Exercise: Every entry in the data is to be written out exactly; no picture belongs in the copy.

Given data:
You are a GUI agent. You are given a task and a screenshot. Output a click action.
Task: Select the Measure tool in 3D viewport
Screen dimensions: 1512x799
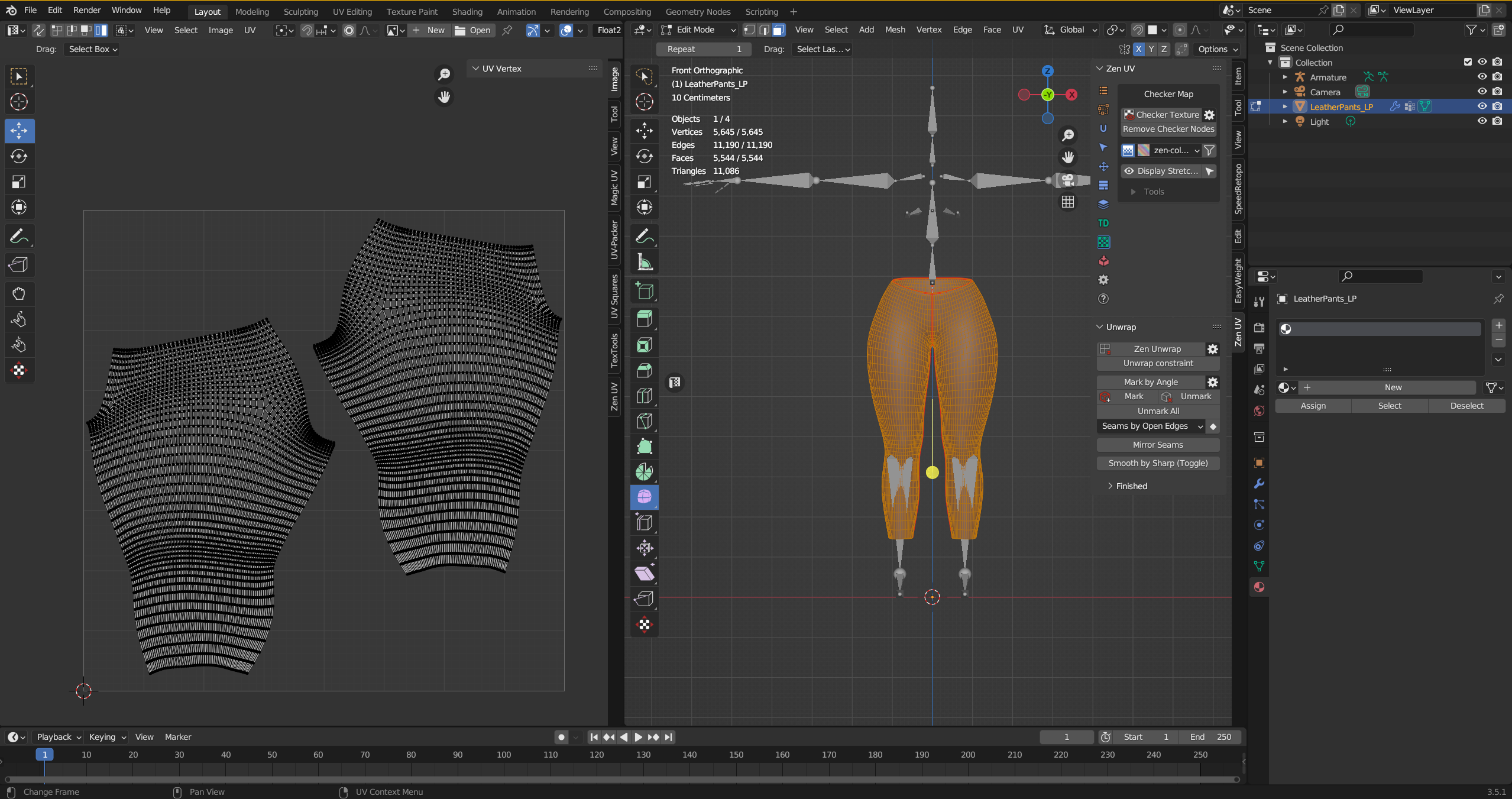645,262
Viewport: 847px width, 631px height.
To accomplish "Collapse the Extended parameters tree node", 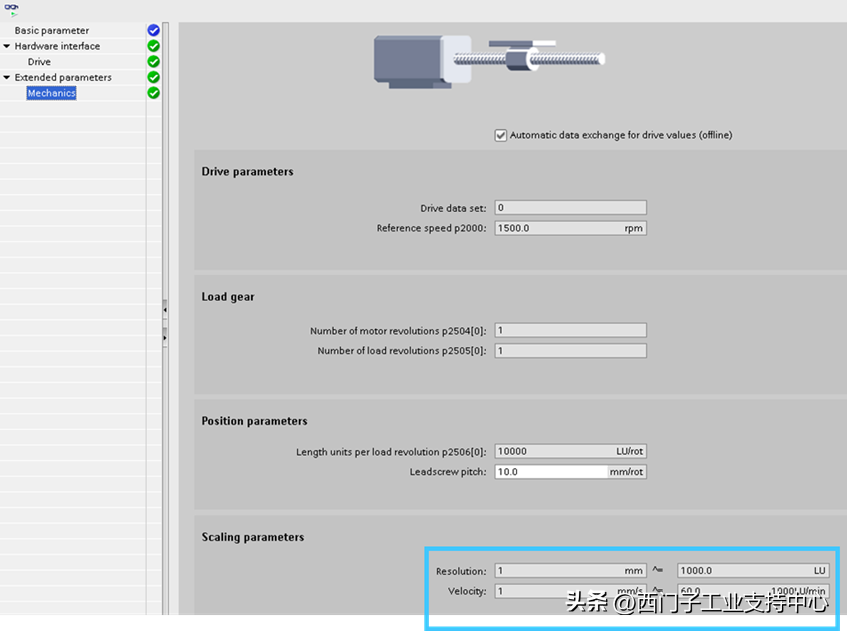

Reply:
You are a GUI agent. You are given a task and a screenshot. Output a click action.
Task: Select the Measure tool in 3D viewport
Screen dimensions: 1512x799
645,262
Viewport: 847px width, 631px height.
To accomplish "Collapse the Extended parameters tree node", 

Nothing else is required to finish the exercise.